A Linguistic Toolkit for Scottish Gaelic

Dr Loïc Boizou (Vytautas Magnus University) and Dr William Lamb (University of Edinburgh) have collaborated on a new bilingual website that provides a linguistic toolkit for Scottish Gaelic. Called Mion-sgrùdaiche Cànanachais na Gàidhlig or the Gaelic Linguistic Analyser, the site provides users with tools for analysing the words and structures of Gaelic sentences. The information provided by these tools can be used for additional natural language processing (NLP) tasks, or just for exploring the language further. This new website presents the tools together for the first time and provides users with two ways of interacting with them: a graphical interface and a command line method.

‘Like black magic’

The website’s development goes back to the late 1990s, when Lamb was working on his PhD. In order to investigate grammatical variation in Gaelic, Lamb constructed the first linguistically annotated corpus of Scottish Gaelic, spending over a year annotating 80,000 words of Gaelic by hand. He says, ‘It was a slog. Typing in 100,000 tags by hand… just don’t do it. I developed a nasty case of repetitive strain injury and vowed never to do this sort of thing by hand again.’ After returning to the University of Edinburgh in 2010, after 10 years at Lews Castle College Benbecula, he revisited his corpus to develop an automatic part-of-speech tagger and make the corpus available to other researchers. Today, the corpus is known as the ‘Annotated Reference Corpus of Scottish Gaelic’ or ARCOSG and is available freely online.

The corpus forms the backbone of two of the tools on the new website: the part-of-speech tagger and the syntactic parser. They were created using machine learning techniques, modelling the kinds of patterns that you find in Gaelic speech and writing. Lamb said, ‘what you can do today even with a relatively small amount of text is tremendously exciting. When we looked at developing a POS tagger in the 90s, we would have had to program each type of pattern manually to enable the computer to recognise it properly. Now, you can just run the corpus through a set of algorithms and the computer works the patterns out itself. It’s like black magic’.

Dr Will Lamb

The lemmatiser was developed in a different way, using a form of the popular online dictionary, Am Faclair Beag. Lamb explains: ‘When we were working on the part-of-speech tagger in 2013 or 14, Sammy Danso and I got in touch with Michael Bauer and Will Robertson, who put together the fantastic Am Faclair Beag. We were going to try to leverage some of the information in the dictionary, and they generously offered their data for this purpose. While that plan didn’t materialise, I was able to create a root finder or lemmatiser with it years later, which we used to help create the first neural network for Gaelic.
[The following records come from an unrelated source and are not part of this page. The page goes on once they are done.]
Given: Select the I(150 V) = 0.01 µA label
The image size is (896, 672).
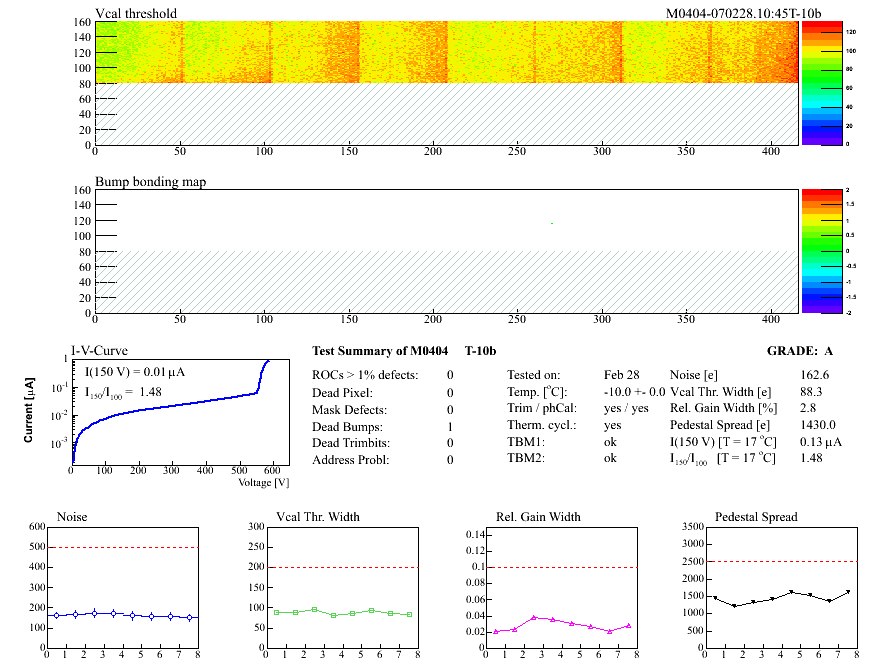Looking at the screenshot, I should pyautogui.click(x=134, y=373).
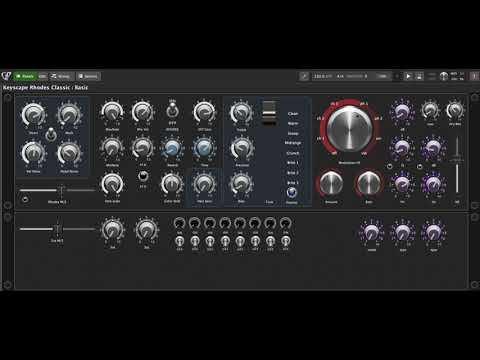
Task: Click the small round button under left slider
Action: coord(25,199)
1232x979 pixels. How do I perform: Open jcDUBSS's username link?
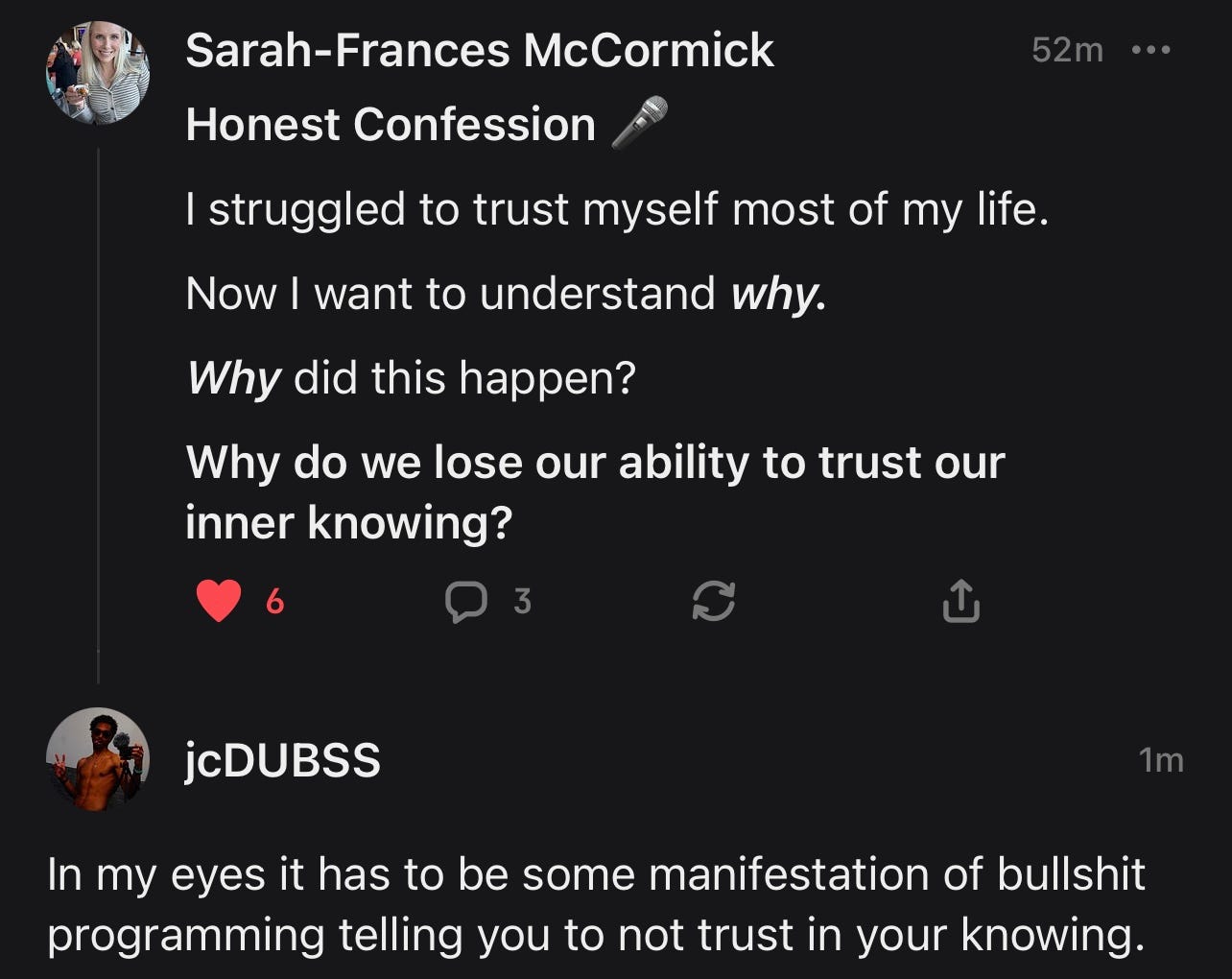[x=283, y=760]
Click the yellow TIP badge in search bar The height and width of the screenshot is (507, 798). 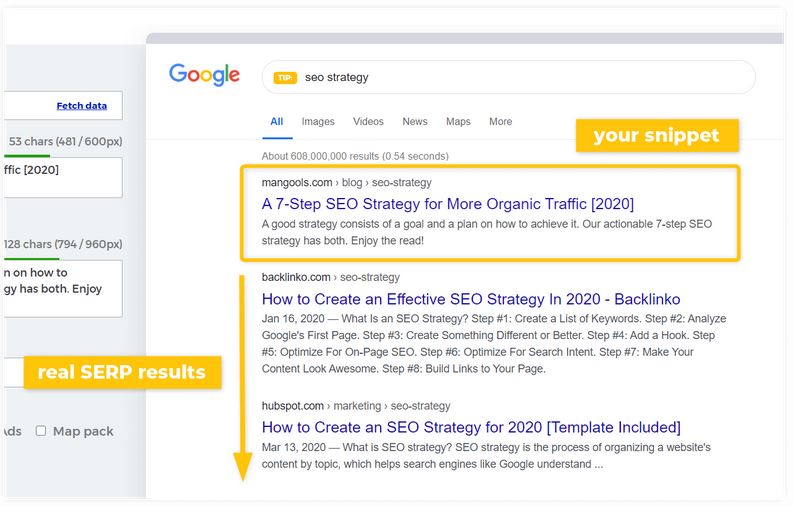[x=285, y=78]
The lemmatiser sat in the virtual cupboard for a while, until I was contacted by Loïc in 2017. Loïc wanted to create a proper Gaelic lemmatiser, and I was onboard.’

Dr Loïc Boizou

Dr Loïc Boizou is a Swiss French NLP specialist working in Lithuania (Vytautas Magnus University) who is interested in computational tools for under-resourced languages. He received his PhD in Natural Language Processing at Inalco (Institute of Eastern Languages and Civilisations) in Paris. About the project, he said, ‘I am very supportive of cultural diversity and Gaelic is one of the few endangered languages that provides serious opportunities for distance learning, thanks to Sabhal Mòr Ostaig. I really enjoyed learning the language and I decided to use my NLP skills to give it a bit of a boost. I learned about Will’s corpus and found we could cooperate very nicely.’

Roots, Trees and Tags

The website provides different ways of exploring  Gaelic text. Lemmatisation is simplest of the tools and involves retrieving a word’s root form. If you were to input a sentence like tha na coin mhòra ann (‘the big dogs are here’), the website would return ‘bi’, ‘cù’ and ‘mòr’ as the lemmas (root forms) of bha, coin and mhòra. The website also offers part-of-speech tagging, which provides grammatical information about words in a sentence. Using the previous example, the website’s algorithms would assign ‘POS tags’ to each word, as in the third tab-separated value in each line below (glossed in inverted commas):

tha	bi	V-p       'Verb: present tense'
na	na	Tdpm      'Article: pl masc def'
coin	cù	Ncpmn     'Noun: common pl masc nom'
mhòra	mòr	Aq-pmn    'Attributive adjective: plur masc nom'
ann	e	Pr3sm     'Prep pronoun: 3rd person sing masc'

The grammatical information in this example is quite precise, but such precision comes at a cost: the default tagger is subject to error about 9% of the time. For users who want simpler POS tags and more accurate tagging, the website also offers a ‘simplified tagset’ option, which provides 95% accuracy. The same sentence above, submitted with this option would provide the following:

tha	bi	Vp    'Verb: present tense'
na	na	Td    'Article: definite'
coin	cù	Nc    'Noun: common'
mhòra	mòr	Aq    'Adjective: attributive'
ann	e	Pr    'Prepositional pronoun'

In addition to lemmatisation and POS-tagging, the site also offers syntactic parsing, using a syntactically annotated corpus developed by Dr Colin Batchelor (Royal Society of Chemistry). Again, using the same sentence, the website returns the following if parsing is selected:

1	tha	bi	V-p	0	root
2	na	na	Tdpm	3	det
3	coin	cù	Ncpmn	1	nsubj
4	mhòra	mòr	Aq-pmn	3	amod
5	ann	e	Pr3sm	1	xcomp:pred

The number in the 4th column indicates which element in the sentence the word is governed by. In the case of tha, the number is 0, because it is the syntactic root. Both na and mhòra, on the other hand, are parts of a noun phrase governed by element 3, coin. This is a numerical way of displaying the kind of information that is often conveyed in a syntactic tree, such as in the example below. The information in column 5 indicates the function of the element in the sentence. For example, the function of coin is nsubj or ‘nominal subject’. More information on Dr Batchelor’s parser can be found here.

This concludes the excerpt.